⟨

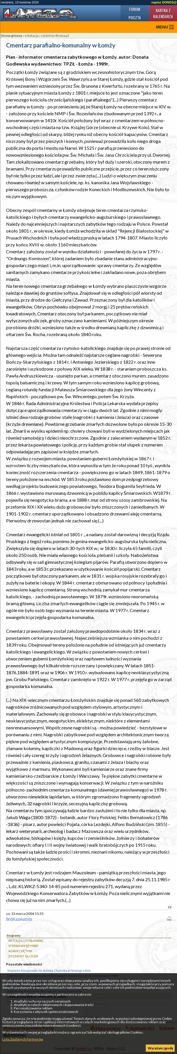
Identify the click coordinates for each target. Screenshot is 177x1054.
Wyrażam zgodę (160, 1048)
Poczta (135, 17)
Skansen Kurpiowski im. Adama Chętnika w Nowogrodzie (49, 970)
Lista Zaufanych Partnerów (22, 1039)
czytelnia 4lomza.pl (55, 35)
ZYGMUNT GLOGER (23, 956)
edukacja (31, 35)
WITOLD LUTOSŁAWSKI (25, 940)
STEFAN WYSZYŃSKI (23, 946)
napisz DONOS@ (164, 2)
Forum (134, 9)
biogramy (14, 935)
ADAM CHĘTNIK (20, 951)
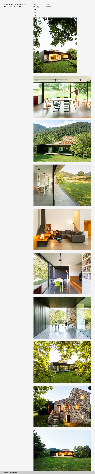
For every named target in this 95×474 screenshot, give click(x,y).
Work (35, 4)
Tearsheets (36, 7)
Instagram (48, 6)
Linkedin (48, 4)
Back (34, 15)
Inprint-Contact (37, 11)
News (34, 12)
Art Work (36, 6)
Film (34, 9)
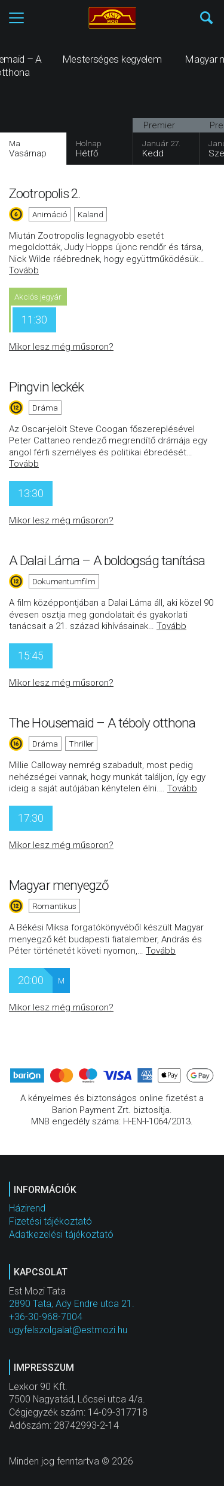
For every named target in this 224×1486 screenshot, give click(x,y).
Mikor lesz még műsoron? (61, 346)
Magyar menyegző (59, 885)
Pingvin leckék (46, 386)
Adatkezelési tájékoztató (61, 1234)
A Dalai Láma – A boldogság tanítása (107, 560)
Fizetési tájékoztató (50, 1221)
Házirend (27, 1208)
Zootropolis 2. (44, 193)
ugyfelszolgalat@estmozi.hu (68, 1330)
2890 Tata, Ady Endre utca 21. (71, 1303)
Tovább (24, 270)
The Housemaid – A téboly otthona (102, 722)
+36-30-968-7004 (45, 1316)
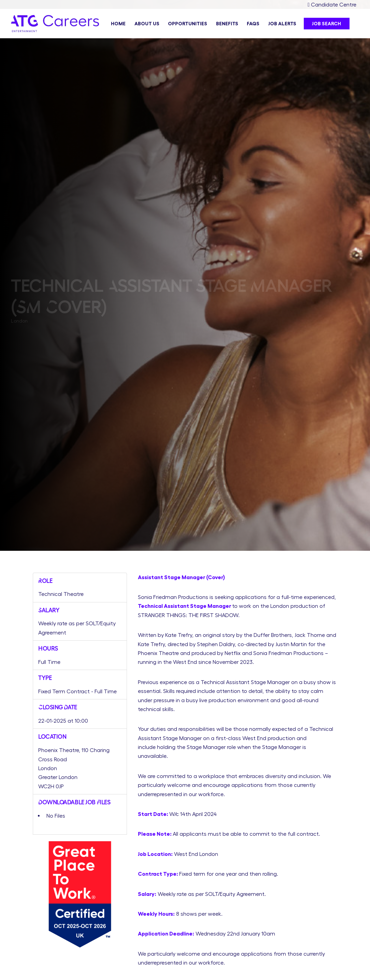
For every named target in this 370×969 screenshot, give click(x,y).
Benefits (227, 23)
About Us (146, 23)
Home (118, 23)
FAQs (253, 23)
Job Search (326, 23)
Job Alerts (282, 23)
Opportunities (187, 23)
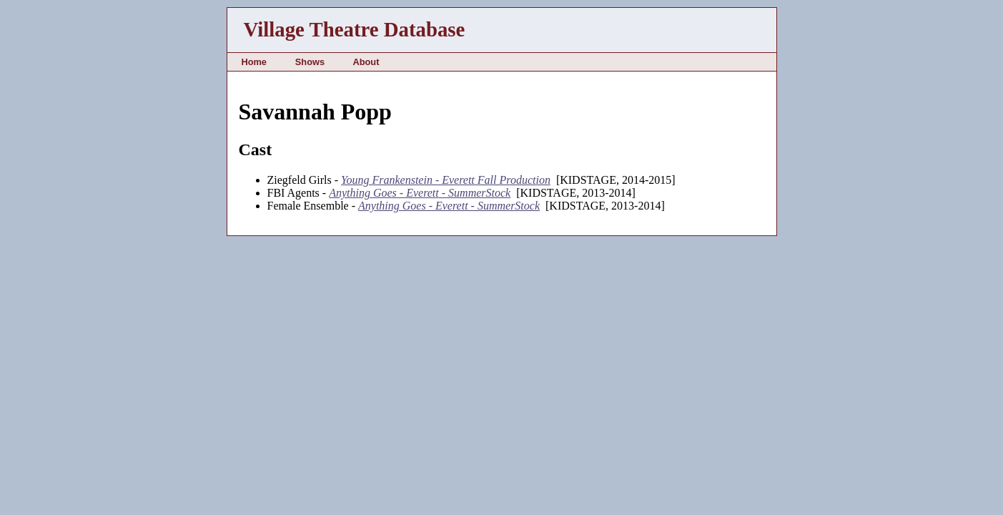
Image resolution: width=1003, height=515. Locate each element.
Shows (310, 62)
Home (254, 62)
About (365, 62)
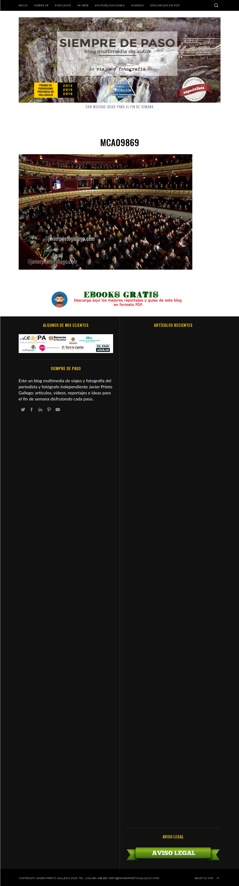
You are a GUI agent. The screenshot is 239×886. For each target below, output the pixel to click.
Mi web (83, 5)
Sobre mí (41, 5)
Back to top (207, 878)
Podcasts (63, 5)
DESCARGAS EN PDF (165, 5)
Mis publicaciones (109, 5)
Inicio (23, 5)
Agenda (137, 5)
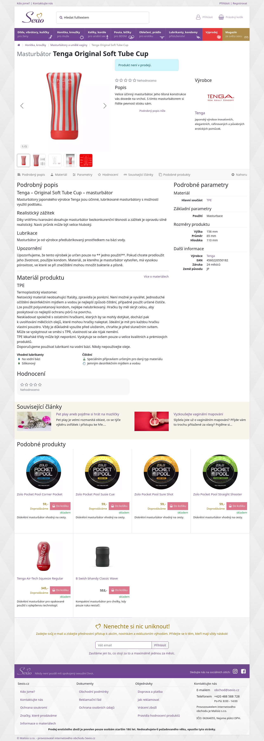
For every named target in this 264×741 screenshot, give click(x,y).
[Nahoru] (239, 174)
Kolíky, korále (99, 35)
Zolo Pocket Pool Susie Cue (95, 494)
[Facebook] (243, 672)
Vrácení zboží (147, 707)
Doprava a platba (150, 691)
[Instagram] (235, 672)
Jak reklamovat (148, 699)
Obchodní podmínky (93, 691)
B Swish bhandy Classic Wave (97, 578)
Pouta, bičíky (125, 35)
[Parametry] (82, 174)
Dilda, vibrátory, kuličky (35, 35)
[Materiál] (58, 174)
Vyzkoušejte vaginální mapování (198, 414)
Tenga (200, 113)
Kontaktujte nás (43, 3)
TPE (209, 200)
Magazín (237, 35)
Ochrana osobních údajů (96, 707)
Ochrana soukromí (33, 707)
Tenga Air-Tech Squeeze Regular (40, 578)
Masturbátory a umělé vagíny (69, 45)
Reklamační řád (90, 699)
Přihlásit (224, 3)
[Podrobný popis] (30, 174)
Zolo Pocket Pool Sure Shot (153, 494)
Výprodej (214, 35)
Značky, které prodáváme (38, 715)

⟩

TO BE DONE —
Copy the rows from the line with "Art Work (36, 6)" through the line with "Opportunities (187, 23)", swapping "Benefits" for "Perks" and keeping everything else the same. Omit the pictures.

ANSWER TO THIS TASK —
Art Work (36, 6)
Film (34, 9)
For every named target in this 224×1486 screenshot, give click(x,y).
Mikor lesz még műsoron? (61, 346)
Magyar menyegző (59, 885)
Pingvin leckék (46, 386)
Adatkezelési tájékoztató (61, 1234)
A Dalai Láma – A boldogság tanítása (107, 560)
Fizetési tájékoztató (50, 1221)
Házirend (27, 1208)
Zootropolis 2. (44, 193)
ugyfelszolgalat@estmozi.hu (68, 1330)
2890 Tata, Ady Endre utca 21. (71, 1303)
Tovább (24, 270)
The Housemaid – A téboly otthona (102, 722)
+36-30-968-7004 (45, 1316)
For every named target in this 370×969 screenshot, give click(x,y).
Perks (227, 23)
About Us (146, 23)
Home (118, 23)
FAQs (253, 23)
Job Search (326, 23)
Job Alerts (282, 23)
Opportunities (187, 23)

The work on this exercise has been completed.